Österreich hat im UNO-Menschenrechtsrat eine Initiative zum Kampf gegen den Antisemitismus gestartet. Wie das Außenministerium in einer Aussendung mitteilte, gab Außenminister Alexander Schallenberg (ÖVP) heute per Videoschaltung eine entsprechende Erklärung ab, wobei er sich auch im Namen von Tschechien und der Slowakei äußerte, mit denen Österreich im Rahmen des „Slavkov-Formats“ zusammenarbeitet. Weitere 40 Staaten unterstützten die Erklärung.

„Auch mehr als 75 Jahre nach dem Ende des Zweiten Weltkrieges ist es die tragische Wahrheit, dass Antisemitismus nicht der Vergangenheit angehört. Dieses Gift existiert noch immer inmitten unserer Gesellschaften. Deshalb erklären wir heute unsere uneingeschränkte Solidarität im Kampf gegen Antisemitismus“, betonte Schallenberg in seiner Wortmeldung bei der virtuellen Sitzung des Genfer UNO-Gremiums.
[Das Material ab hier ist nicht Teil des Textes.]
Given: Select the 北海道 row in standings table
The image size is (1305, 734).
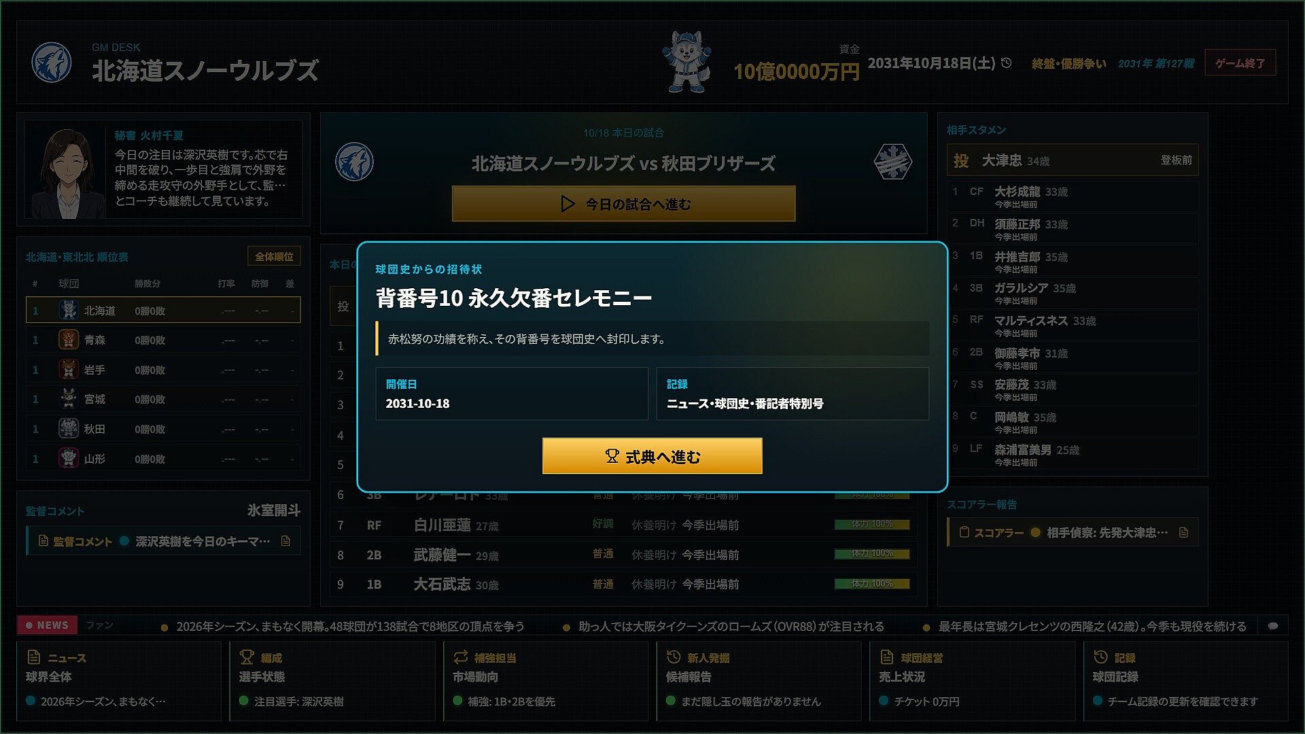Looking at the screenshot, I should coord(163,310).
Die mit dem World Jewish Congress akkordierte Erklärung solle eine Signalwirkung im Kampf gegen Antisemitismus haben. Österreich, Tschechien und die Slowakei sowie die weiteren unterstützenden Staaten verpflichten sich dazu, den Kampf gegen Antisemitismus zu einem zentralen Thema zu machen, die Bemühungen zur Bekämpfung von Hate Speech zu verstärken und Bildung als Schlüssel zur Bekämpfung von Antisemitismus zu fördern.

Die weiteren unterstützenden Staaten sind laut Außenministerium Bosnien und Herzegowina, Honduras, Israel, Montenegro, Nordmazedonien, Deutschland, Bulgarien, Australien, Vereinigtes Königreich, Griechenland, Belgien, Zypern, USA, Ukraine, Kamerun, Japan, Slowenien, Argentinien, Armenien, Kroatien, Finnland, Neuseeland, Guatemala, Kolumbien, Chile, Polen, Moldau, Niederlande, Lettland, Rumänien, Seychellen, Litauen, Estland, Uruguay, Norwegen, Schweden, Island, Ungarn, Dänemark sowie Luxemburg.